Trudeau’s daily update: ’We can’t pretend that racism doesn’t exist’ in Canada (Full transcript)

In his June 1 briefing to Canadians from his home in Ottawa, the PM told young Black Canadians that he is ’listening and that your government will always stand with you.’ He also announced funding for cities.
Justin Trudeau
Prime Minister Justin Trudeau holds a press conference at Rideau Cottage during the COVID-19 pandemic in Ottawa on Monday, June 1, 2020. THE CANADIAN PRESS/Sean Kilpatrick

Prime Minister Justin Trudeau holds a daily update on the coronavirus crisis each day in front of his home in Ottawa. Here are his English-language remarks for June 1, 2020, which also addressed unrest south of the border.

I want to start by addressing the situation that’s unfolding south of the border, which is also having an impact here at home. For far too many Canadians, the images and stories coming out of the U.S. are all too familiar. As a country, we can’t pretend that racism doesn’t exist here. Anti-black racism is real, unconscious bias is real, and systemic discrimination is real and they happen here in Canada.

Over the weekend, we saw thousands of people gather across the country to join peaceful protests against anti-black racism. By standing together and denouncing the few who would try to derail these demonstrations, Canadians are sending the message that they will never tolerate injustice.

To young black Canadians, I hear you when you say you are anxious and angry; when you say that this brings back painful experiences of racism that you’ve faced. I want you to know that I’m listening and that your government will always stand with you. Together, we will keep taking meaningful action to fight racism and discrimination in every form. The status quo where people face violence because of the colour of their skin is unacceptable. No parent should have to once again explain to their kids that they or their friends might face racism. It is time—it is past time—for this to change.

As leaders and allies, we must do the hard work needed to listen and learn.

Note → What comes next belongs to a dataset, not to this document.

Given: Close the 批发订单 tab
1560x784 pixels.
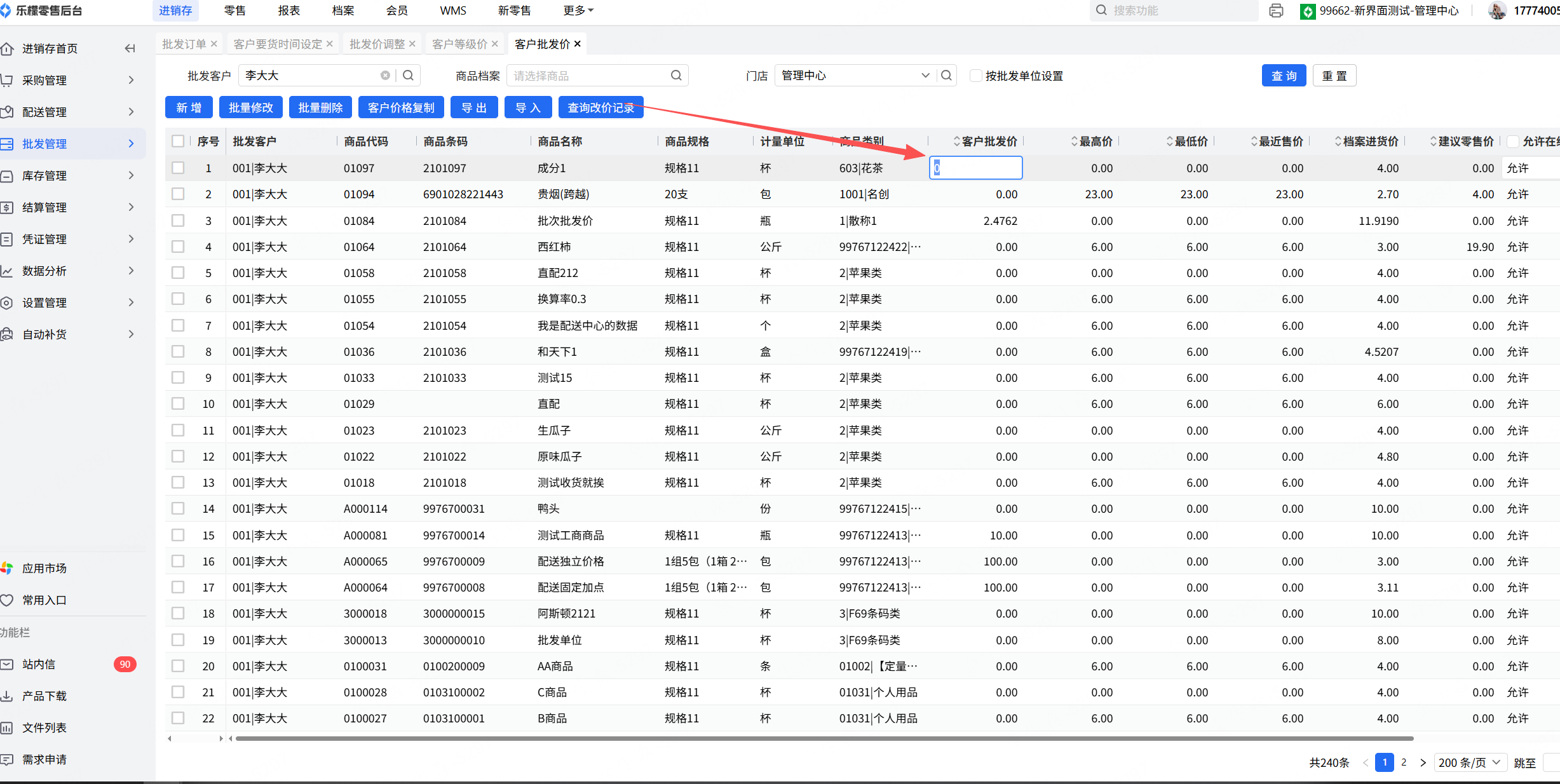Looking at the screenshot, I should click(214, 44).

We must ensure that everyone is safe and respected. That includes journalists who need to be able to do their work on the front lines to expose the truth and tell the stories we need to hear. And we must, as Canadians, always keep working together to build a fairer, better, more equitable country for all.

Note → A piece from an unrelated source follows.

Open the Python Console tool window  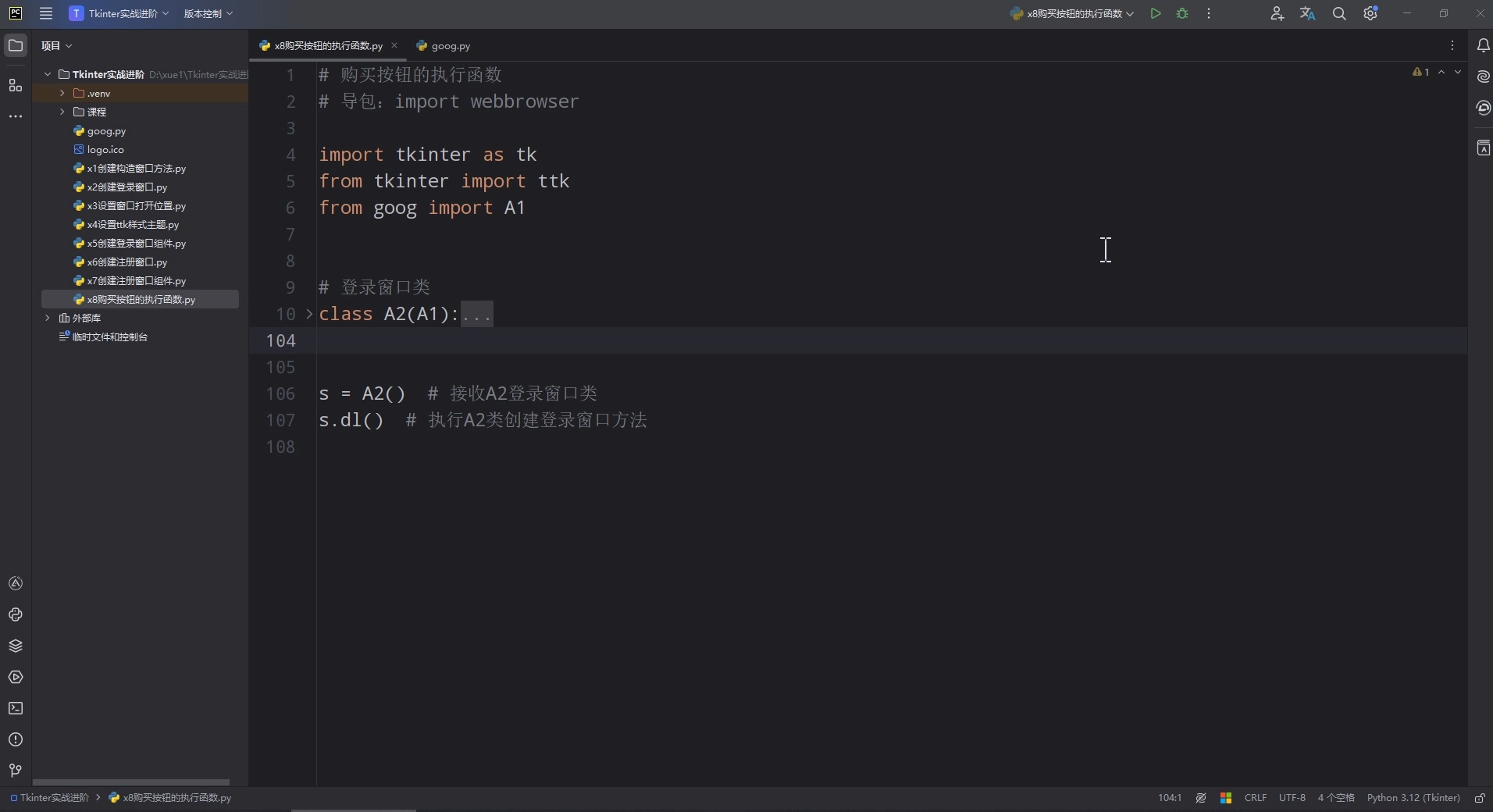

It has been a very difficult spring for many people, and although the path forward won’t be easy, things will get better. Over the last month, we’ve started to see promising signs that the curve is flattening in Canada. Now, the situation remains very serious, but the more we can control the spread of the virus, the more we can begin restarting. In many parts of the country, this is already happening. In others where the situation remains more uncertain, steps are being taken more slowly. Every province and territory will have its own approach, but as we move forward with restarting the economy, we must keep working together.

On Thursday, as part of our weekly call, I spoke to the premiers about collaboration on the path ahead. I’m working closely with them, just like with mayors and other leaders on what this approach should include because there are a whole range of issues that will require us to take action together. As I’ve said before, to keep Canadians safe, to give businesses the confidence to reopen their doors and people the confidence to walk through those doors, we need to cooperate on country-wide testing and contact tracing. And on this front, we’re making good progress.

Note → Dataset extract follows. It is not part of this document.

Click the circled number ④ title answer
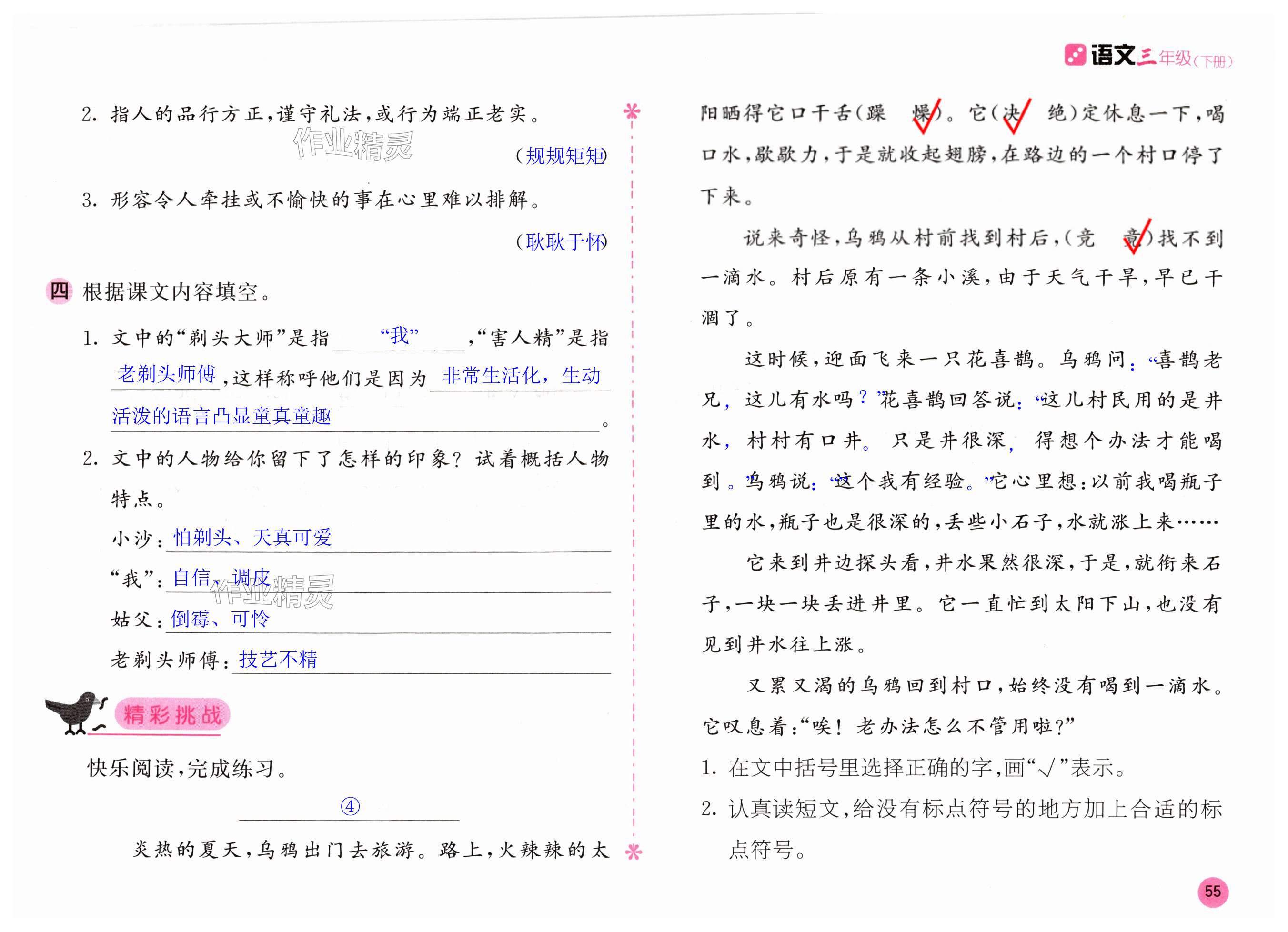This screenshot has height=932, width=1288. pyautogui.click(x=350, y=806)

At the same time, our government is ready to be a partner for the provinces and territories in supporting vulnerable people, securing personal protective equipment and working on childcare, to name a few. In other words, we’re ready to be a partner in a safe, effective restart of the economy. And today, we’re demonstrating a first step forward with support for municipalities as they face a cash crunch. From testing clinics to programs for seniors, cities and towns provide essential services. So it’s crucial that they have the resources they need. In response to COVID-19, we will make available $2.2 billion for municipalities in the coming weeks through their yearly federal support with the Gas Tax Fund.

Normally, municipalities receive these payments in two instalments, but we know that cities and towns need this money right away as they deal with COVID-19. That’s why we’re making the full 2020-21 payment available now. Minister McKenna has sent letters to all of her provincial and territorial counterparts to outline how this accelerated process will work. But here’s the bottom line: this is strong support to keep Canadians safe and our communities strong. And it’s support that will give businesses the confidence to reopen getting, getting hardworking Canadians back on the job.

This is a start. We know there’s more to be done to support municipalities and to support the entire reopening process. In the days and weeks to come, we’ll keep working with the provinces and territories on this and on a whole range of other measures.